## What is asked
Could you turn the paragraph starting "The JDK 17 generators do not support jumping" in the text on LXM generators into a short list that keeps its main facts?

Note that {{Math.unsignedMultiplyHigh}} with the same signature was introduced 
in JDK 18 and is a hotspot intrinsic. I have benchmarked the intrinsic versions 
and they are noticeably faster. The update of the 128-bit LCG is still complex 
even with a hardware supported 128-bit multiply:
{code:java}
// The LCG is, in effect, "s = m * s + a" where m = ((1LL << 64) + ML)
final long u = ML * sl;
// High half
sh = ML * sh + LXMSupport.unsignedMultiplyHigh(ML, sl) + sl + ah;
// Low half
sl = u + al;
// Carry propagation
if (Long.compareUnsigned(sl, u) < 0) {
    ++sh;
}
{code}
The Long.compareUnsigned requires a branch condition to perform carry 
propagation. This code is as provided in Steele & Vigna and also in the JDK 17 
source. There may be a bit shift trick to remove this conditional although 
performance may not be altered if this only saves a few CPU cycles.
h2. Jumping

The JDK 17 generators do not support jumping. These generators prefer to do a 
split operation. The LXM family is extremely robust to sequence overlap if the 
additive parameter for the LCG is different. The JDK has a method to create a 
stream of generators. This uses a special spliterator that provides the 
additive parameter for each constructed generator during the stream operations. 
Thus all generators from the stream will have a different additive parameter.

Steele & Vigna suggest methods for jumping by advancing/rewinding the LCG and 
XBG the same number of cycles. In practice this is performed using:
 #  A large jump of the XBG that wraps the state of the LCG.
 #  Leaving the XBG state unchanged and advancing the LCG. This effectively 
rewinds the state of the LXM by the period of the XBG multiplied by the number 
of cycles advanced by the LCG.

In order to test jumping (which is already done by the Commons RNG 
implementation for the XBG), I created a routine to jump the LCG. In most cases 
for a *type-1* jump this is not used as the LCG state is wrapped entirely by 
the jump of the XBG. The only jump that is small is the jump of 2^64 and 2^96 
cycles done by XoRoShiRo128 in combination with a 128-bit LCG. I did create 
this version, benchmarked jumping and as expected it was slow.

A *type-2* jump is easy to implement but the long jump requires advancing the 
LCG a larger number of steps. This can be done using an algorithm to compute 
arbitrary strides to an LCG:
{noformat}
Brown, F.B. (1994) Random number generation with arbitrary strides,
Transactions of the American Nuclear Society 71.{noformat}
The algorithm computes the multiplier and addition to update the LCG in a 
single step. If the jump size and base LCG multiplier are constant, which is 
the case here, then the jump coefficients can be precomputed. By choosing a 
long jump that is half the cycle length of the LCG, the entire lower half of 
the state remains unchanged. Thus it is possible to jump the 128-bit LCG a 
stride of 2^64 cycles faster than moving it 1 cycle.

## Dataset section
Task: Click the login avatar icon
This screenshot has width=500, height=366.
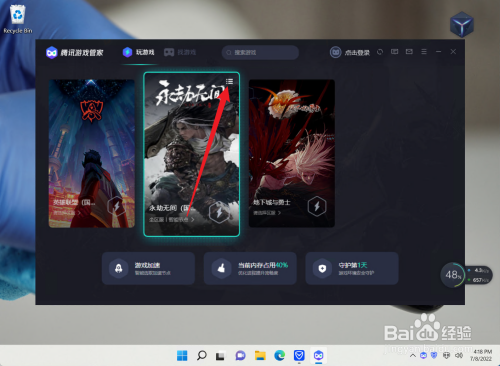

## Result of the task
- JDK 17 generators support splitting rather than jumping.
- The LXM family is extremely robust to sequence overlap when the LCG's additive parameter differs.
- The JDK has a method that creates a stream of generators, using a special spliterator that supplies each new generator's additive parameter.
- As a result, every generator from the stream has a different additive parameter.